Material provided:

-------------------------

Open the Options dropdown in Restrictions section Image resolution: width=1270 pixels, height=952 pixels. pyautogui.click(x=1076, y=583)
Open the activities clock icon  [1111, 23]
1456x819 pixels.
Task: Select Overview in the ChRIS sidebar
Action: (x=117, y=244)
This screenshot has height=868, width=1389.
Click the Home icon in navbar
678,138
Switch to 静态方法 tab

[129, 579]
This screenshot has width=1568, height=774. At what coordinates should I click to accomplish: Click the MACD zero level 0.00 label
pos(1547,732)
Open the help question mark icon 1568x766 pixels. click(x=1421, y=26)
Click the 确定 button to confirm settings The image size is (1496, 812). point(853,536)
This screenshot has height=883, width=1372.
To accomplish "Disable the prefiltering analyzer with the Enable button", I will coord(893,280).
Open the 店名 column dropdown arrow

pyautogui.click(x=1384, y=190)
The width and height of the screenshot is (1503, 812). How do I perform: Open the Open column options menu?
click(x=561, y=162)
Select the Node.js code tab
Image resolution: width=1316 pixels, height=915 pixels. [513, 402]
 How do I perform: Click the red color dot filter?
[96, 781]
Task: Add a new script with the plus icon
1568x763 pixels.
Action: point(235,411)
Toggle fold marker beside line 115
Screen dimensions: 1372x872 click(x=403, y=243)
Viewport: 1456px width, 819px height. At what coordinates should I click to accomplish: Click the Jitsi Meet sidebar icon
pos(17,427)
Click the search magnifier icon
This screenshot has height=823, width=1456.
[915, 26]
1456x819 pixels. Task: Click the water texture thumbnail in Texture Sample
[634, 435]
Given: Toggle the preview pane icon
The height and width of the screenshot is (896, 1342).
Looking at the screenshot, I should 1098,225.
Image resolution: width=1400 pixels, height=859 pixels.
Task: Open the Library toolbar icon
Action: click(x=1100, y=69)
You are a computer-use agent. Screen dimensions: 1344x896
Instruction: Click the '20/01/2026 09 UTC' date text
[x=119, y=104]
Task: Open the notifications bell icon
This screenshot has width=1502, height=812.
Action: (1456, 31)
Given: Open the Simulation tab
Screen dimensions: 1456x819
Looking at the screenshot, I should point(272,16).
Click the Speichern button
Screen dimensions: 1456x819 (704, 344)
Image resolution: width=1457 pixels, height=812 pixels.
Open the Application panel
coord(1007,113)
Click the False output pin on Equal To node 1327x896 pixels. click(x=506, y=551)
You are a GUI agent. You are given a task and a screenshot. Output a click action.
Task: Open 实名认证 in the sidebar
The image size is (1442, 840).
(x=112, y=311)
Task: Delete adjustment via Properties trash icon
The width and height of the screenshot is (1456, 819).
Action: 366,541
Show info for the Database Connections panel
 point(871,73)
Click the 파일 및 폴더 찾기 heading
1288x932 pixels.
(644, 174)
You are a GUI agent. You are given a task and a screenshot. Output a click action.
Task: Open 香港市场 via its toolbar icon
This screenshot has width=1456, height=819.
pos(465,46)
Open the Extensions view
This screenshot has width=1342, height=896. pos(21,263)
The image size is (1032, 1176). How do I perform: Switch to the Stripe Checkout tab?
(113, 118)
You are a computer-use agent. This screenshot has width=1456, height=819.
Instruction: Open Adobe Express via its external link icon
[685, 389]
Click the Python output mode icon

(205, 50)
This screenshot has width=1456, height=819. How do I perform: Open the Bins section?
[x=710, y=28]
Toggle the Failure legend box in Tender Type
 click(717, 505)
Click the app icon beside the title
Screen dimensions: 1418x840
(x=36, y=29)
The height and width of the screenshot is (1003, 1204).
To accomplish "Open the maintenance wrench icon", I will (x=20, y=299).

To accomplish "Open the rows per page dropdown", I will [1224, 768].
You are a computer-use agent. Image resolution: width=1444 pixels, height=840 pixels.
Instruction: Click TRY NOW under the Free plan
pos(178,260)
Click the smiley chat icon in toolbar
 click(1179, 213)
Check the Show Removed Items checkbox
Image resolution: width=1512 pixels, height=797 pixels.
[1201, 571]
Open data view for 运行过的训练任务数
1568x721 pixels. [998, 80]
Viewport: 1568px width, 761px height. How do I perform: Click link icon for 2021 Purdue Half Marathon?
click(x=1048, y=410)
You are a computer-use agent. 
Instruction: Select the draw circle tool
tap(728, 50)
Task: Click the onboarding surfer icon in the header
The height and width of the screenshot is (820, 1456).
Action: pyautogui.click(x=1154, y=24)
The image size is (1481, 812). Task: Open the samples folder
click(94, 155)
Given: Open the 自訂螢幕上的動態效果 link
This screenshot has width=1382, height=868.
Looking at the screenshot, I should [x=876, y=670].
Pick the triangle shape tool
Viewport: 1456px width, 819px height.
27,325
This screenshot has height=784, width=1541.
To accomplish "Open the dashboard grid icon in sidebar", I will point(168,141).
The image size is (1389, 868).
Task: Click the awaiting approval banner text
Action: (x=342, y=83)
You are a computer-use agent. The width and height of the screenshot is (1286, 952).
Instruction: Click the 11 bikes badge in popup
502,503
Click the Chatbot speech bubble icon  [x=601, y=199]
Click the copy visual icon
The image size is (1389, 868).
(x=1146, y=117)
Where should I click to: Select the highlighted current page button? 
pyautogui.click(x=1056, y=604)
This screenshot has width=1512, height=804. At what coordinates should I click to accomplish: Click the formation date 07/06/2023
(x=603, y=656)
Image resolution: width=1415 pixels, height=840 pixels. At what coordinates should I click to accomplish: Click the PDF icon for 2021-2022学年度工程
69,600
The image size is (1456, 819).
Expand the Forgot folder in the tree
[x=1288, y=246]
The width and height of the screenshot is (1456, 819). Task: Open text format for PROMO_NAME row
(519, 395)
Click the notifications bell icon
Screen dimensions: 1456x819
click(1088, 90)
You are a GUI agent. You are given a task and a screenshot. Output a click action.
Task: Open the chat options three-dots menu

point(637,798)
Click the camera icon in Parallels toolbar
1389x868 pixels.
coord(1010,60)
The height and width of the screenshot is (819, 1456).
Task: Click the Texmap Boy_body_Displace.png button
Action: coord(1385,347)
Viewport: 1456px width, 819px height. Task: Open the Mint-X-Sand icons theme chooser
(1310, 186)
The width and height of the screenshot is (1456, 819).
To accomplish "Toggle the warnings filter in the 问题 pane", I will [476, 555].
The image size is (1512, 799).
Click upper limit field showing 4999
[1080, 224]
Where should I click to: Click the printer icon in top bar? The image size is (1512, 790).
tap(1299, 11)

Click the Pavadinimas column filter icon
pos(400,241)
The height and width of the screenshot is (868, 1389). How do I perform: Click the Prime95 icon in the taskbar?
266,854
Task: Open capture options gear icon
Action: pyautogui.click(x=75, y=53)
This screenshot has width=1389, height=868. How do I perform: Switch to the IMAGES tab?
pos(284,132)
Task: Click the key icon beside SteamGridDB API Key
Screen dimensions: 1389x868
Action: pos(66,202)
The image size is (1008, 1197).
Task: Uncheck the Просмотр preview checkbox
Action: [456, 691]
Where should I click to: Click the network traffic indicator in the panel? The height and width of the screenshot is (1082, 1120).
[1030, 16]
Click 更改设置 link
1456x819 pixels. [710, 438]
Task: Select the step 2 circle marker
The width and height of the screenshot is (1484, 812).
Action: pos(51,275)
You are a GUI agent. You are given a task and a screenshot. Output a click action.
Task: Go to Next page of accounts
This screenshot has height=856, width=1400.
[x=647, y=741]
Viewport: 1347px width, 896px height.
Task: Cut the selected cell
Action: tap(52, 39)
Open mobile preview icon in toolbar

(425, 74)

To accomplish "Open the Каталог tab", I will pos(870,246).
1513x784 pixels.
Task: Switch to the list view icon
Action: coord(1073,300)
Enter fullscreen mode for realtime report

-------------------------

Work request: Repeat everything in the listing above exactly.

Solution for this problem:
Open the Options dropdown in Restrictions section Image resolution: width=1270 pixels, height=952 pixels. pyautogui.click(x=1076, y=583)
Open the activities clock icon  [1111, 23]
1456x819 pixels.
Task: Select Overview in the ChRIS sidebar
Action: (x=117, y=244)
This screenshot has height=868, width=1389.
Click the Home icon in navbar
678,138
Switch to 静态方法 tab

[129, 579]
This screenshot has width=1568, height=774. At what coordinates should I click to accomplish: Click the MACD zero level 0.00 label
pos(1547,732)
Open the help question mark icon 1568x766 pixels. click(x=1421, y=26)
Click the 确定 button to confirm settings The image size is (1496, 812). point(853,536)
This screenshot has height=883, width=1372.
To accomplish "Disable the prefiltering analyzer with the Enable button", I will coord(893,280).
Open the 店名 column dropdown arrow

pyautogui.click(x=1384, y=190)
The width and height of the screenshot is (1503, 812). How do I perform: Open the Open column options menu?
click(x=561, y=162)
Select the Node.js code tab
Image resolution: width=1316 pixels, height=915 pixels. [513, 402]
 How do I perform: Click the red color dot filter?
[96, 781]
Task: Add a new script with the plus icon
1568x763 pixels.
Action: point(235,411)
Toggle fold marker beside line 115
Screen dimensions: 1372x872 click(x=403, y=243)
Viewport: 1456px width, 819px height. At what coordinates should I click to accomplish: Click the Jitsi Meet sidebar icon
pos(17,427)
Click the search magnifier icon
This screenshot has height=823, width=1456.
[915, 26]
1456x819 pixels. Task: Click the water texture thumbnail in Texture Sample
[634, 435]
Given: Toggle the preview pane icon
The height and width of the screenshot is (896, 1342).
Looking at the screenshot, I should 1098,225.
Image resolution: width=1400 pixels, height=859 pixels.
Task: Open the Library toolbar icon
Action: click(x=1100, y=69)
You are a computer-use agent. Screen dimensions: 1344x896
Instruction: Click the '20/01/2026 09 UTC' date text
[x=119, y=104]
Task: Open the notifications bell icon
This screenshot has width=1502, height=812.
Action: (1456, 31)
Given: Open the Simulation tab
Screen dimensions: 1456x819
Looking at the screenshot, I should point(272,16).
Click the Speichern button
Screen dimensions: 1456x819 (704, 344)
Image resolution: width=1457 pixels, height=812 pixels.
Open the Application panel
coord(1007,113)
Click the False output pin on Equal To node 1327x896 pixels. click(x=506, y=551)
You are a GUI agent. You are given a task and a screenshot. Output a click action.
Task: Open 实名认证 in the sidebar
The image size is (1442, 840).
(x=112, y=311)
Task: Delete adjustment via Properties trash icon
The width and height of the screenshot is (1456, 819).
Action: 366,541
Show info for the Database Connections panel
 point(871,73)
Click the 파일 및 폴더 찾기 heading
1288x932 pixels.
(644, 174)
You are a GUI agent. You are given a task and a screenshot. Output a click action.
Task: Open 香港市场 via its toolbar icon
This screenshot has width=1456, height=819.
pos(465,46)
Open the Extensions view
This screenshot has width=1342, height=896. pos(21,263)
The image size is (1032, 1176). How do I perform: Switch to the Stripe Checkout tab?
(113, 118)
You are a computer-use agent. This screenshot has width=1456, height=819.
Instruction: Open Adobe Express via its external link icon
[685, 389]
Click the Python output mode icon

(205, 50)
This screenshot has width=1456, height=819. How do I perform: Open the Bins section?
[x=710, y=28]
Toggle the Failure legend box in Tender Type
 click(717, 505)
Click the app icon beside the title
Screen dimensions: 1418x840
(x=36, y=29)
The height and width of the screenshot is (1003, 1204).
To accomplish "Open the maintenance wrench icon", I will (x=20, y=299).

To accomplish "Open the rows per page dropdown", I will [1224, 768].
You are a computer-use agent. Image resolution: width=1444 pixels, height=840 pixels.
Instruction: Click TRY NOW under the Free plan
pos(178,260)
Click the smiley chat icon in toolbar
 click(1179, 213)
Check the Show Removed Items checkbox
Image resolution: width=1512 pixels, height=797 pixels.
[1201, 571]
Open data view for 运行过的训练任务数
1568x721 pixels. [998, 80]
Viewport: 1568px width, 761px height. How do I perform: Click link icon for 2021 Purdue Half Marathon?
click(x=1048, y=410)
You are a computer-use agent. 
Instruction: Select the draw circle tool
tap(728, 50)
Task: Click the onboarding surfer icon in the header
The height and width of the screenshot is (820, 1456).
Action: pyautogui.click(x=1154, y=24)
The image size is (1481, 812). Task: Open the samples folder
click(94, 155)
Given: Open the 自訂螢幕上的動態效果 link
This screenshot has width=1382, height=868.
Looking at the screenshot, I should [x=876, y=670].
Pick the triangle shape tool
Viewport: 1456px width, 819px height.
27,325
This screenshot has height=784, width=1541.
To accomplish "Open the dashboard grid icon in sidebar", I will point(168,141).
The image size is (1389, 868).
Task: Click the awaiting approval banner text
Action: (x=342, y=83)
You are a computer-use agent. The width and height of the screenshot is (1286, 952).
Instruction: Click the 11 bikes badge in popup
502,503
Click the Chatbot speech bubble icon  [x=601, y=199]
Click the copy visual icon
The image size is (1389, 868).
(x=1146, y=117)
Where should I click to: Select the highlighted current page button? 
pyautogui.click(x=1056, y=604)
This screenshot has width=1512, height=804. At what coordinates should I click to accomplish: Click the formation date 07/06/2023
(x=603, y=656)
Image resolution: width=1415 pixels, height=840 pixels. At what coordinates should I click to accomplish: Click the PDF icon for 2021-2022学年度工程
69,600
The image size is (1456, 819).
Expand the Forgot folder in the tree
[x=1288, y=246]
The width and height of the screenshot is (1456, 819). Task: Open text format for PROMO_NAME row
(519, 395)
Click the notifications bell icon
Screen dimensions: 1456x819
click(1088, 90)
You are a GUI agent. You are given a task and a screenshot. Output a click action.
Task: Open the chat options three-dots menu

point(637,798)
Click the camera icon in Parallels toolbar
1389x868 pixels.
coord(1010,60)
The height and width of the screenshot is (819, 1456).
Task: Click the Texmap Boy_body_Displace.png button
Action: coord(1385,347)
Viewport: 1456px width, 819px height. Task: Open the Mint-X-Sand icons theme chooser
(1310, 186)
The width and height of the screenshot is (1456, 819).
To accomplish "Toggle the warnings filter in the 问题 pane", I will [476, 555].
The image size is (1512, 799).
Click upper limit field showing 4999
[1080, 224]
Where should I click to: Click the printer icon in top bar? The image size is (1512, 790).
tap(1299, 11)

Click the Pavadinimas column filter icon
pos(400,241)
The height and width of the screenshot is (868, 1389). How do I perform: Click the Prime95 icon in the taskbar?
266,854
Task: Open capture options gear icon
Action: pyautogui.click(x=75, y=53)
This screenshot has width=1389, height=868. How do I perform: Switch to the IMAGES tab?
pos(284,132)
Task: Click the key icon beside SteamGridDB API Key
Screen dimensions: 1389x868
Action: pos(66,202)
The image size is (1008, 1197).
Task: Uncheck the Просмотр preview checkbox
Action: [456, 691]
Where should I click to: Click the network traffic indicator in the panel? The height and width of the screenshot is (1082, 1120).
[1030, 16]
Click 更改设置 link
1456x819 pixels. [710, 438]
Task: Select the step 2 circle marker
The width and height of the screenshot is (1484, 812).
Action: pos(51,275)
You are a GUI agent. You are given a task and a screenshot. Output a click action.
Task: Go to Next page of accounts
This screenshot has height=856, width=1400.
[x=647, y=741]
Viewport: 1347px width, 896px height.
Task: Cut the selected cell
Action: tap(52, 39)
Open mobile preview icon in toolbar

(425, 74)

To accomplish "Open the Каталог tab", I will pos(870,246).
1513x784 pixels.
Task: Switch to the list view icon
Action: coord(1073,300)
Enter fullscreen mode for realtime report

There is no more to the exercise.